TOP COMBO. In fact, both Bush and McCain are the beneficiaries of late-train multiple-giving. Bush has picked up backing from CEOs who earlier donated to Bradley or failed GOP candidate Elizabeth Dole. The favorite CEO donation combination this campaign season is Bush and Bradley, with 26 of the 417 execs giving across party lines. Of the chief executives who have divided their money between Bush and his rivals, two-thirds first backed another candidate, then later mailed a check to Bush. Last June, RPM Inc. CEO Thomas C. Sullivan sent a $1,000 donation to Bradley. But by late December, with Dollar Bill sinking in the polls, Sullivan sent another check--this time to Bush.

Still, there's some evidence that Bush's efforts to woo the corner-office set may be close to topping out. While Bush raised $165,333 from top CEOs in the second quarter of 1999, his return fell to $93,700 in the third quarter and $20,500 in the fourth. Bush finance director Don Evans attributes the falloff to a conscious campaign strategy. "You raise money early and then you spend it relatively late," the Midland (Tex.) oilman says. Evans says that Bush's fund-raisers will actively solicit top execs again in the spring for the general election effort. The goal: "Single-digit millions." Boasts Evans: "When you've got this kind of leadership, it's easy."

Despite the recent fund-raising lull, Bush remains dominant in virtually all economic sectors. Bush has the backing of every single top energy-company CEO who has written a check in Campaign 2000, along with 84% of utilities chief executives, 76% of food, beverage, and consumer-product corporation execs, 74% of technology CEOs, 73% of industrial corporation bosses, 71% of pharmaceutical CEOs, and 67% of both service-industries and transportation-company chiefs. In entertainment, Bradley holds a narrow lead, and the telecommunications industry remains up for grabs, with Bush facing stiff competition from both McCain and Gore.

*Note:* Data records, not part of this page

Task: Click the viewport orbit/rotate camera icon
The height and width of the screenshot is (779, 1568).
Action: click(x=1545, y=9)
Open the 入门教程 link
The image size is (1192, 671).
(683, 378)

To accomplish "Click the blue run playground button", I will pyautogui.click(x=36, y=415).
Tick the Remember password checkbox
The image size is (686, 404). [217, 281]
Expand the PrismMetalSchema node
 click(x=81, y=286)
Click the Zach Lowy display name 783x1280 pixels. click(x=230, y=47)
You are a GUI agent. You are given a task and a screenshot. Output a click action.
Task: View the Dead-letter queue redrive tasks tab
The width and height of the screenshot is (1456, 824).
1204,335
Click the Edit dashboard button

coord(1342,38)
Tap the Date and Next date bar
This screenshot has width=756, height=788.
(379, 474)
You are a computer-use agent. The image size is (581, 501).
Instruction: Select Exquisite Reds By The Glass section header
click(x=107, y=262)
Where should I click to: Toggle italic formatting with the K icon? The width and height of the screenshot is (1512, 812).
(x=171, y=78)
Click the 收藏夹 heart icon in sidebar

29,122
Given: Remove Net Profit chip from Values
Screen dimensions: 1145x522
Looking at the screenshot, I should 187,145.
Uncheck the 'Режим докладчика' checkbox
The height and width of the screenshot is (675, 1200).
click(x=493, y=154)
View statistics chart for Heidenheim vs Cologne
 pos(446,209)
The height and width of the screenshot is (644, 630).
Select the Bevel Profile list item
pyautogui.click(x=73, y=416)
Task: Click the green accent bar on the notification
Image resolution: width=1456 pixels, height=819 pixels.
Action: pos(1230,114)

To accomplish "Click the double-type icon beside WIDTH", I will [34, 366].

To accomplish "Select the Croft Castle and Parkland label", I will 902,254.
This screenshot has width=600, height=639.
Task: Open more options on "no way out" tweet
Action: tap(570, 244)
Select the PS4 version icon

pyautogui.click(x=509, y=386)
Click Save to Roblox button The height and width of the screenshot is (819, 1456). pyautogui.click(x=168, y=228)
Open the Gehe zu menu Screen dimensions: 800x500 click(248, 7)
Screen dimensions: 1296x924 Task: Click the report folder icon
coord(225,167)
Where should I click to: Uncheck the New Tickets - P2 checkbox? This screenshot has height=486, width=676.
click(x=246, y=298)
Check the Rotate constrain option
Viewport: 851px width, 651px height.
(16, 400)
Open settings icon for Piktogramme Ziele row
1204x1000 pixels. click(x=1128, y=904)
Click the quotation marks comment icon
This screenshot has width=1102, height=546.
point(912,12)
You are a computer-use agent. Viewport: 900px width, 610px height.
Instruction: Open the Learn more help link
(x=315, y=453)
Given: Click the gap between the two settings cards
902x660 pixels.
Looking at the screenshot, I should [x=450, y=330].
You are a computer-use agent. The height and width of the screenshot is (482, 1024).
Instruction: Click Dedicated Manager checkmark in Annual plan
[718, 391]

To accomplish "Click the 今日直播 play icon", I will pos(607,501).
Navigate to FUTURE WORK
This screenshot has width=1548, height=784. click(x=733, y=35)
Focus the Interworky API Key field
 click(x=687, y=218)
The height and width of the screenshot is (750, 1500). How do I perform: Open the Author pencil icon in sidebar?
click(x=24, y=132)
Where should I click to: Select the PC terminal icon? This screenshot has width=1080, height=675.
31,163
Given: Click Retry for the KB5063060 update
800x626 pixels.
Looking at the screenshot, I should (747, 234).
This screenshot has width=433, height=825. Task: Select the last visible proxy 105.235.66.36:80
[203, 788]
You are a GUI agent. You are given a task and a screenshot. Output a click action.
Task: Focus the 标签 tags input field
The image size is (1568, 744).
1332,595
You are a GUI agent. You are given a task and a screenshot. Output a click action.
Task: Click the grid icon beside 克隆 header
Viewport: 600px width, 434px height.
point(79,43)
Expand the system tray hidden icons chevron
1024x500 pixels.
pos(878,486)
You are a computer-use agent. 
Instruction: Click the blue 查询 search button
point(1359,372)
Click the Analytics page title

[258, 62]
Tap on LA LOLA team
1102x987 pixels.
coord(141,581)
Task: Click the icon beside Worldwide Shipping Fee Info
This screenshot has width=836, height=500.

The Veep is hoping to win the financial backing of a few more late-train CEOs. And even if Corporate America is unwilling to embrace Gore, "we want them to not be out there aggressively trying to defeat us," says Gore campaign director Tony Coelho. At least a few CEOs are likely to open their wallets to him as political insurance. Says Bush backer Jim Karman, vice-chair of RPM in Medina, Ohio, a paintmaker with 70 plants around the world: "Some may give to Gore for business reasons, but it doesn't mean anything."

What does mean something is Bush's huge financial edge, fueled in part by his corporate following. Despite spending over $50 million to date, Bush still has $20 million--more than double the amount in McCain's coffers. That cash could prove crucial in the megaprimaries between Mar. 7 and 14, when 20 states select GOP delegates. But with McCain's wins in Arizona and Michigan, more late-train CEOs must be wondering whether it's time to send him a check, too.